Products and Services
uBriGene offers a variety of adenovirus controls and tools, covering fluorescent proteins like GFP, RFP, mCherry, as well as a wide range of genes such as CRE recombinase, autophagy-related genes, and genes related to COVID-19. These products are designed to meet your multifaceted research needs and are available as pre-made, in-stock items, which can significantly reduce your order lead time.
In addition to the pre-made viruses mentioned above, uBriGene leverages a mature and stable adenovirus packaging process. This allows us to provide custom production of small-scale preparations for in vitro and in vivo research, as well as cGMP-grade large-scale adenovirus for clinical applications. Our services include gene synthesis, plasmid construction, virus packaging, and purification. We cover custom adenovirus packaging services for gene overexpression, interference, and knockout across multiple species. The adenoviruses we prepare have a high titer of over 1E10 pfu/ml and high purity, making them suitable for direct use in both in vitro and in vivo studies.
Adenovirus Production and Quality Control
Adenovirus production and quality control processes
Adenovirus is a virus particle with a diameter of 90-100 nm. It has an icosahedral capsid composed of 240 hexon proteins, 12 penton proteins, 12 fibers, and some small proteins. The capsid surface is based on the penton proteins from which 12 fibers extend. At the tip of each fiber, there is a head region.

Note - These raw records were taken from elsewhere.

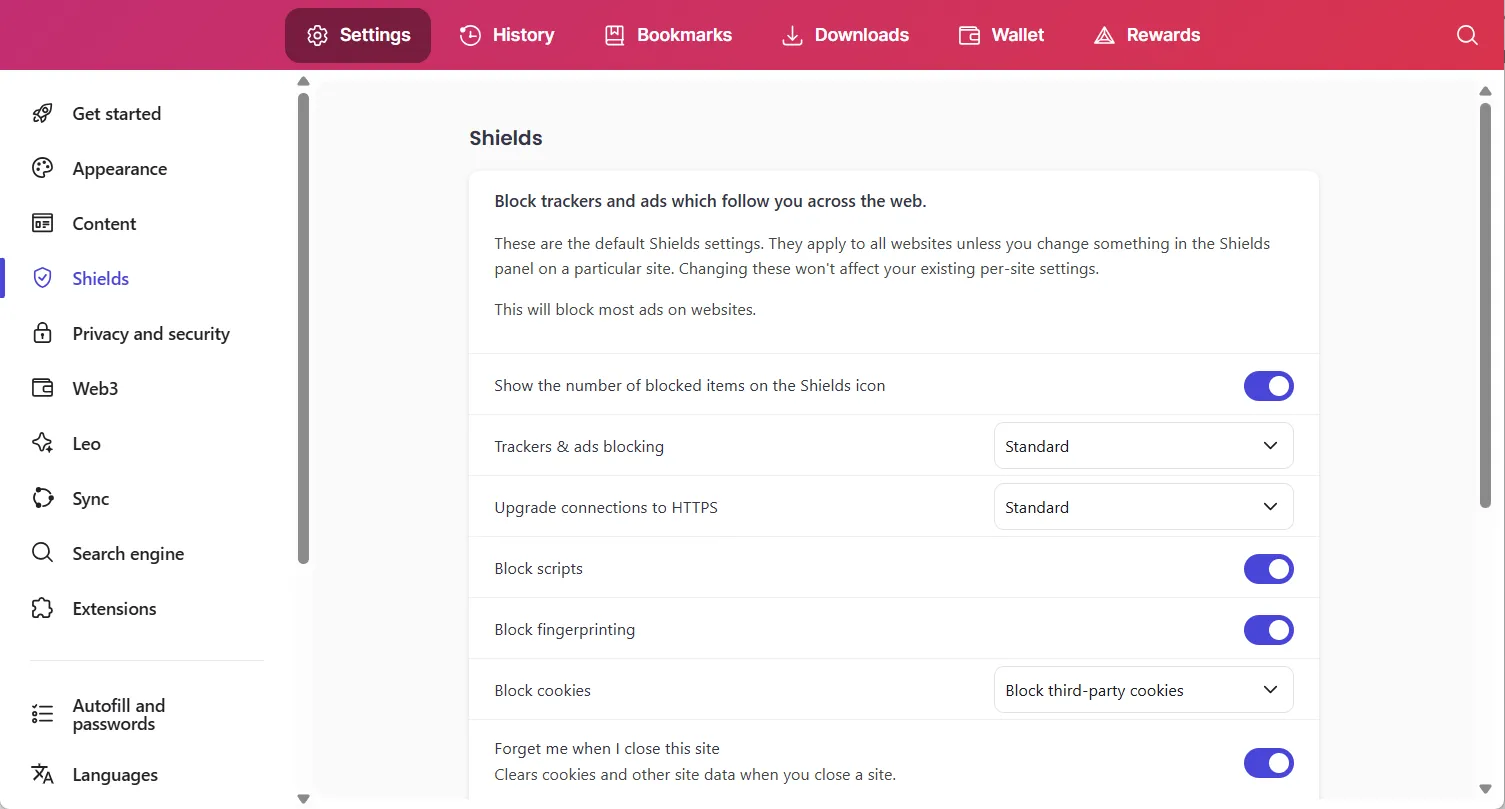Screen dimensions: 1505x809
Task: Click the Web3 wallet icon in sidebar
Action: click(42, 389)
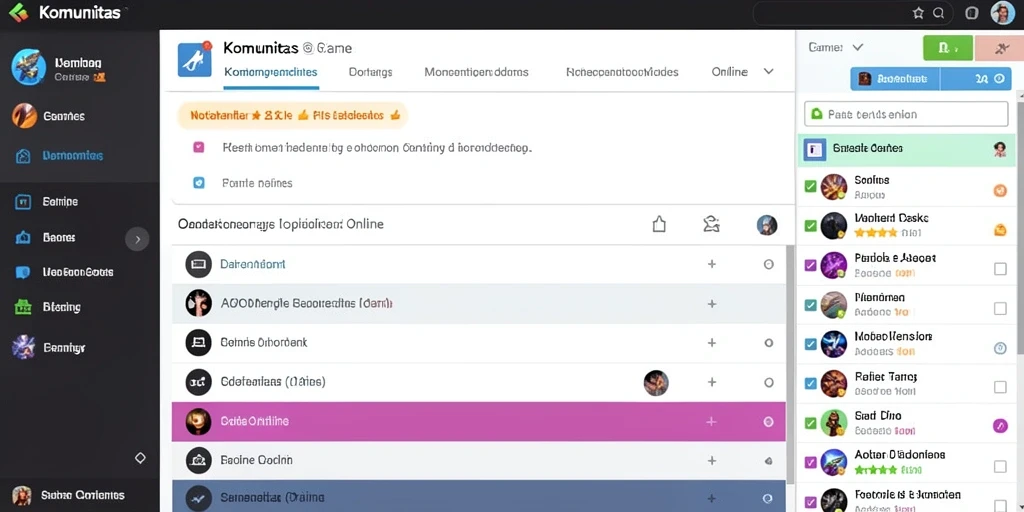The height and width of the screenshot is (512, 1024).
Task: Tick the empty checkbox on Relier Tarrey row
Action: click(1000, 387)
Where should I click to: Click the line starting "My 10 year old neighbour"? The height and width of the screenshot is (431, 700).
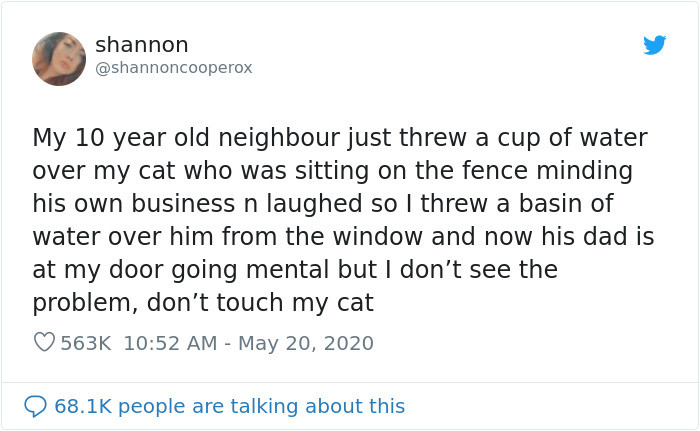tap(339, 137)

The head region of the penton and fiber can bind to receptors on the cell surface, playing a crucial role in the process of virus infection in cells.
(Waye, M. M. Y. et al., Pharmaceuticals. 2010）
The genome of mammalian adenovirus is a linear double-stranded DNA approximately 36 kb in length. At both ends of the genome, there are about 100 bp of inverted terminal repeat sequences (ITR). The inner side of the ITR contains the virus packaging signal Ψ, which is involved in the encapsidation of the adenovirus genome. Based on the genomic structure of human serotype 5 adenovirus and considering the functions of various genes, scientists have developed Ad5 adenovirus vectors with deletions of the E1 and E3 genes. The E1 gene is essential for assembling infectious virus particles but can be complemented in HEK293 packaging cells, while the E3 gene does not affect virus packaging. Due to the deletion of the E1 and E3 genes, adenovirus vectors can accommodate the insertion of exogenous genes up to 7.5 kb in size.
Genome of Human Serotype 5 Adenovirus
Advantages of Adenovirus
When applied in vitro, adenovirus vectors demonstrate high transgene efficiency, achieving nearly 100% transduction efficiency. They can transduce various cell types, making them a valuable tool for gene delivery, especially in cells that are challenging to transfect. However, when used in vivo, adenovirus vectors are highly immunogenic and can lead to intense immune responses. Consequently, they often trigger local tissue inflammation and systemic immune reactions, which can affect the reliability of animal behaviors and experimental outcomes.
Large vector capacity: Up to 7.5kb, suitable for packaging large genes;
Broad Infection Range: Adenovirus vectors can infect not only common cell lines but also challenging cells like suspended and primary cells.
High transduction efficiency: when applied in vitro, adenovirus vectors exhibit up to 100% infection efficiency.
High viral titer: Titers can reach 10E10-11 pfu/mL after purification and concentration.